Thyroid Function, Thyroid Immunoglobulin Status, and Urinary Iodine Excretion after Enteral Contrast-Agent Administration by Endoscopic Retrograde Cholangiopancreatography

Abstract
Background and Study Aims: The aim of this study was to examine the occurrence of clinically relevant changes in thyroid function after enteral administration of contrast agent by endoscopic retrograde cholangiopancreatography (ERCP). Patients and Methods: In this study 70 patients without a history of thyroid disease who had not recently undergone thyroid-specific or thyroid-influencing therapy were examined.
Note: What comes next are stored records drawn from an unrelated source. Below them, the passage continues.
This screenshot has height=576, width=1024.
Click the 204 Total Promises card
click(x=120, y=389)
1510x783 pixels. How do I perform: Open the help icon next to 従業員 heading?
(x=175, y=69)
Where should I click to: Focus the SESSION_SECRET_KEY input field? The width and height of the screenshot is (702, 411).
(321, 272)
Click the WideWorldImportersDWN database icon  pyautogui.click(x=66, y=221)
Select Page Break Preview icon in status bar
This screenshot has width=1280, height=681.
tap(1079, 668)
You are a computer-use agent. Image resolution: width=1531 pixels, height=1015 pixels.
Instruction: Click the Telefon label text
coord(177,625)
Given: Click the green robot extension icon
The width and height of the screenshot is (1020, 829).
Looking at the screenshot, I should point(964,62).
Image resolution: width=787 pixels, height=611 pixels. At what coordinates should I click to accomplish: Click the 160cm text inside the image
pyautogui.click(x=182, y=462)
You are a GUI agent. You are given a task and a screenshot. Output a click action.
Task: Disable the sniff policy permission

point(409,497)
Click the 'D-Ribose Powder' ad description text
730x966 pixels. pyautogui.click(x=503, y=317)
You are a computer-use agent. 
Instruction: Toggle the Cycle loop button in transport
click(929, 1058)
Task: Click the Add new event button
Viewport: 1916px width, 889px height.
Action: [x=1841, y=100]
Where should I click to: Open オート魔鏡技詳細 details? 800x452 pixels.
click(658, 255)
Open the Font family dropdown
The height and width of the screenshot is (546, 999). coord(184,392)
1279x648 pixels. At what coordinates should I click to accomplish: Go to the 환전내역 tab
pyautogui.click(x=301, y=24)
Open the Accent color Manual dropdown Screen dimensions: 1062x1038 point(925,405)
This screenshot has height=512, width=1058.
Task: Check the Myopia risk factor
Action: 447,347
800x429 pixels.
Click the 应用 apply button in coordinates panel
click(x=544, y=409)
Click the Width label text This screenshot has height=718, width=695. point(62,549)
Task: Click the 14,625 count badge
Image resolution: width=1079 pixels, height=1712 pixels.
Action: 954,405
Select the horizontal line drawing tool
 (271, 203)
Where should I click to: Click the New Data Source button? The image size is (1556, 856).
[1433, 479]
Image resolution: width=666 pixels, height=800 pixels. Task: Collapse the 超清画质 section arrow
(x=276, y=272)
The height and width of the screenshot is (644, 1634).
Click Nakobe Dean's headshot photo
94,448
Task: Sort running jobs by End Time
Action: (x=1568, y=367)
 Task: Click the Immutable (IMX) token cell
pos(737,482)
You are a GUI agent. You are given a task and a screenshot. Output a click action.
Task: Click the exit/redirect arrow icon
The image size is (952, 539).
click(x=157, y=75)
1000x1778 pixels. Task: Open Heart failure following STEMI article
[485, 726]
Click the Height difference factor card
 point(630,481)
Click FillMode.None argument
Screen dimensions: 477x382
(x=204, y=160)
Patients were examined on two or three occasions using a standardized questionnaire regarding symptoms of hypothyroidism and hyperthyroidism. The parameters of thyroid function (TT3, TT4, FT4, thyroid-stimulating hormone (TSH)) and urinary iodine excretion were measured on day 0 and on day 21 post-ERCP, and in 23 patients additionally on day 42 post-ERCP. Based on ultrasonographic results, four groups differing in thyroid morphology were distinguished. Results: The data show that an average amount of only 4.7 g of enterally applied iodine is associated with a lasting decrease of TSH, especially in patients with enlarged organs with nodular transformation. As far as TT3 is concerned, there was a significant increase in all patient groups; regarding FT4 we only observed a marked increase in the group with enlarged, nodular thyroid glands. There was a notable increase in urinary iodine excretion on day 21, and a further increase on day 42 post-ERCP. Clinical symptoms of hyperthyroidism did not occur. Conclusions: We conclude that before administration of iodine-containing contrast agent for ERCP in patients without a history of thyroid disease, thyroid ultrasonographic examination, rather than TSH measurements, should be performed, in order to identify patients already at risk for hyperthyroidism before diagnostic enteral contrast-medium application.